**Instructions for the task**
Nothing in the listing may be skipped; transcribe all of it as written.

**The data**
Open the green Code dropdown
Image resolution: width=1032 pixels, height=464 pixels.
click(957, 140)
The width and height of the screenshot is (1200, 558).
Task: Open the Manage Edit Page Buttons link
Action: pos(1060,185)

**Reply**
Open the green Code dropdown
Image resolution: width=1032 pixels, height=464 pixels.
click(957, 140)
The width and height of the screenshot is (1200, 558).
Task: Open the Manage Edit Page Buttons link
Action: pos(1060,185)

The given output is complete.